First posted 1 October 2006
Last updated 1 October 2006


Image
The Camp of the Saints
1995 Social Contract Press edition

Cover photo shows Chinese
huddled on New York beach
on morning of 6 June 1993, with
Golden Venture in background.

Jean Raspail
Translated by Norman Shapiro
The Camp of the Saints
<Le camp des saints>
Petoskey (Michigan): The Social Contract Press, 1995
xviii, 314 pages, softcover

Publishing history

Paris: Robert Laffont, 1973, 1985, 2002, 408 pages
New York: Charles Scribner's Sons, 1975 (1st US)
London: Sphere, 1977 (1st UK)
New York: Ace Books / Grosset & Dunlap, 1977
Alexandria (Virginia): Institute For Western Values, 1982
Newport Beach (California): Noontide Press, 1986
Alexandria (Virginia): American Immigration Control Foundation, 1987
Petoskey (Michigan): The Social Contract Press, 1995
New York: Ace Books, 2000

This futuristic French novel portrays what happens during the three days after a flotilla of natives from the Indian subcontinent wash upon the shores of Southern France. This 1995 edition, put out by a publisher who appears to favor stronger immigration controls in the United States, includes prefatory material on immigration policy movements and controversy over the novel, and on the life and views of its author.

Proposition 187

A Publisher's Note begins with a reference to California's Proposition 187, a ballot initiative which would have denied illegal immigrants social services, health care, and public education. The note, however, only refers to "the passage" of the proposition, and leaves the impression that is still law.

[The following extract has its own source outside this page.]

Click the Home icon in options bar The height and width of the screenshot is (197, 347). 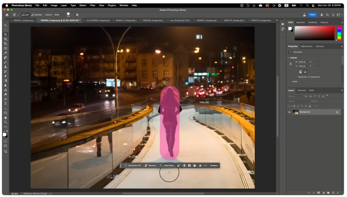7,15
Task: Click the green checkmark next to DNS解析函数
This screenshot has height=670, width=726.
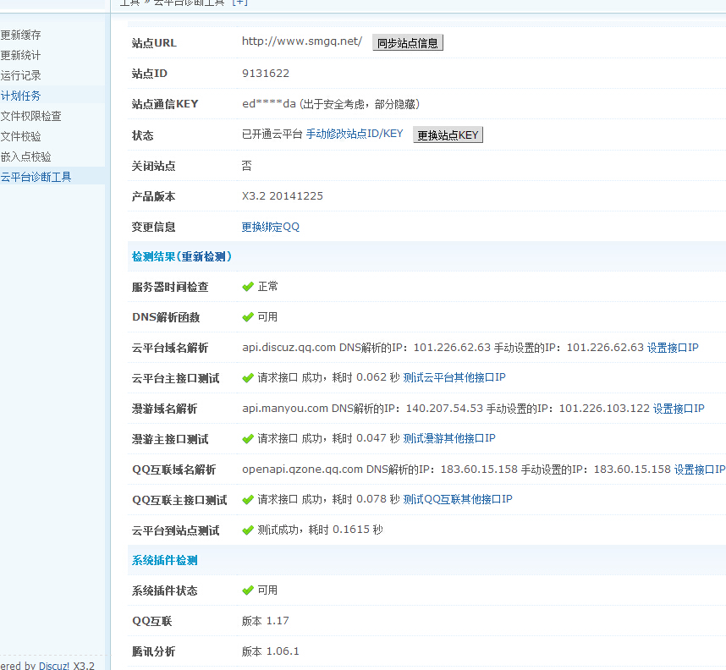Action: click(x=248, y=317)
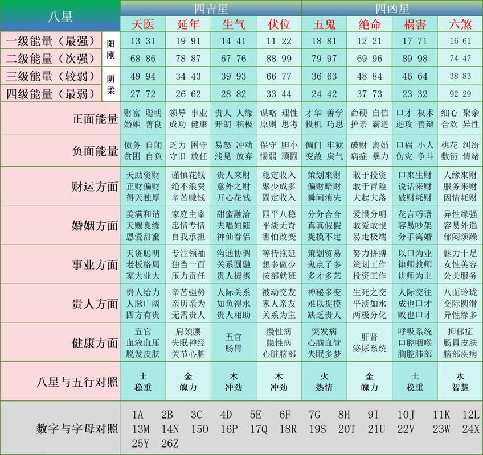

The initiative passed in the 8 November 1994 California gubernatorial election, and it became law the following day. But on 11 November, a federal judge issued a temporary restraining order on grounds that it exceeded state authority in immigration, a federal realm. California dropped its court appeals, effectively killing the law, in 1998.

Camp of the Saints mentality

The prefatory material also include an selective overview of the aftermath of the running aground off Rockaway peninsula beach in New York City of the freighter Gold Venture at 2 in the morning of 6 June 1993. The half page overview ends with the remark that "It is noteworthy that critics who called for stiffer enforcement of U.S. immigration law were accused of displaying a Camp of the Saints mentality.

The Camp of the Saints has, in fact, been a very controversial work in the United States. As the Publisher's Note of this edition points out, interest in Raspail's novel was renewed by the December 1994 issue of The Atlantic Monthly, which featured Matthew Connelly's "Must It Be the Rest Against the West?" as one of its cover stories.

Jean Raspail on his own novel

The prefatory materials of The Social Contract Press edition also include a 2-page English translation of a French overview of Jean Raspail's life and work, and a 4-page translation of Raspail's introduction to the 1985 French edition. Raspail says this about his novel as literature (pages xiv-xv).

But, to go back to the action in Camp of the Saint -- if it is a symbol, it doesn't arise from any utopia; it no longer arises from any utopia. If it is a prophecy, we live its beginnings today. Simply, in Camp of the Saint, it is treated as a classic tragedy, according to the literary principles of unity of time, place and action: everything takes place within three days along the shores of Southern France, and it is there that the destiny of white people is sealed. . . . [ ABBREVIATED ] . . . When one knows what constitutes a generation in our old European lands -- a rump-generation in the image of a rump-family and a rump-nation -- the heart constricts in anticipation, and is overwhelmed by discouragement. It's enough to go back to the scary demographic predictions for the next thirty years, and those I will cite are the most favourable ones: encircled by seven billion people, only seven hundred million of them white, hardly a third of them in our little Europe, and those no longer in bloom but quite old. They face a vanguard of four hundred million North Africans and Muslims, fifty percent of them less than twenty years old, those on the opposite shores of the Mediterranean arriving ahead of the rest of the world! Can one imagine for a second, in the name of whatever ostrich-like blindness, that such a disequilibrium can endure?

This novel has been both praised as pragmatic and vilified as racist, in the United States, where immigration policy, as in many countries, has a perilistic edge waiting to be sharpened by fear.